I originally wrote this post in 2007 (now lost in the annals of time), and is one of my favourite posts. I'm very fond of the confluence of ideas and the serendipity of discovering someone amazing from another discipline articulating the same thoughts I was having.
During one of the Open Space sessions I attended at the Scrum Gathering in 2006, I put forward the analogy of "Painting by Numbers" Architecture, which is my take on how Architecture should be handled on an Agile project.
The basic premise is that "The Architect" has the responsibility for overall vision of how the solution should hang together; what its basic composition should be, what the outline is, and what attributes it has; but this view is of a very low fidelity; much like the outline of a "paint by numbers" picture.
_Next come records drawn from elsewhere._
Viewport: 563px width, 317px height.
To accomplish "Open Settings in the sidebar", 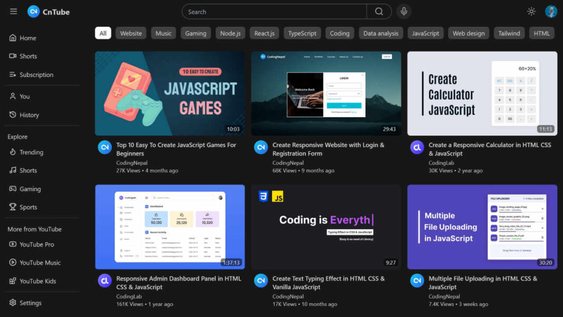I will click(30, 303).
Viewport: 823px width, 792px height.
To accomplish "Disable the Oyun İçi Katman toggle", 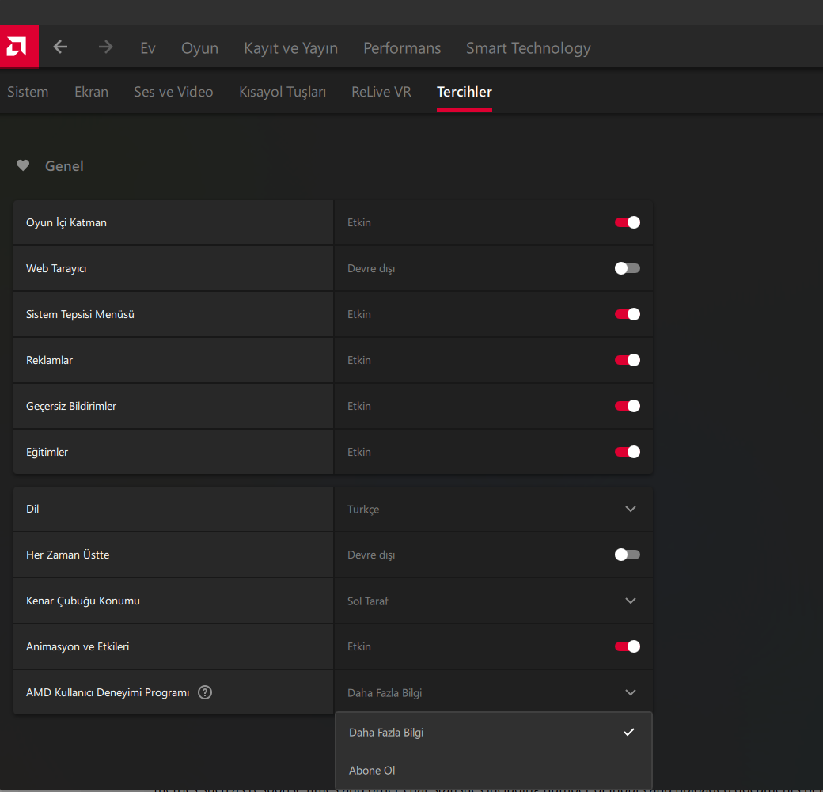I will (627, 222).
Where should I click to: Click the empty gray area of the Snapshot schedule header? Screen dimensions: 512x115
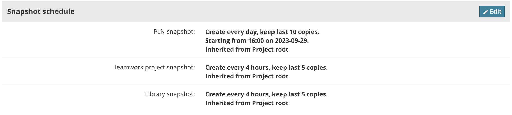coord(257,12)
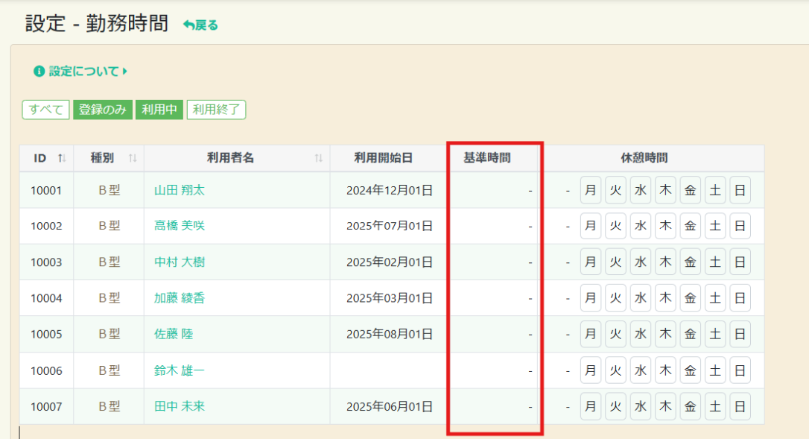Open user 山田 翔太
This screenshot has height=439, width=809.
(179, 190)
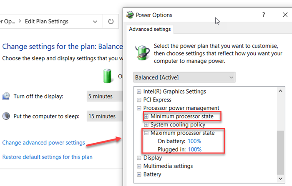
Task: Expand Intel(R) Graphics Settings node
Action: click(x=139, y=92)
It's then the team's job to fill in the segments, iteration by iteration – in whatever colour, hue or order they decide upon; they are free to improvise within that segment.
I've been thinking about writing an exhaustive post on the subject for months, but then last week I watched Dave McKean & Neil Gaiman's extraordinary film MirrorMask. The DVD is packed full of great extras, but there was one that grabbed my attention; a blurry video of a conference Q&A session with the audience, where someone asks Mr McKean about his experiences doing the spectacular Computer Graphics work for the film. The response was fantastic and is pretty much a crystallisation of my thoughts on the "paint by numbers" scenario. I paraphrase his response below:
In the studio shooting, it was a nightmare, none of the computers would talk to each other; none of them knew each other or were interested in talking to each other at all.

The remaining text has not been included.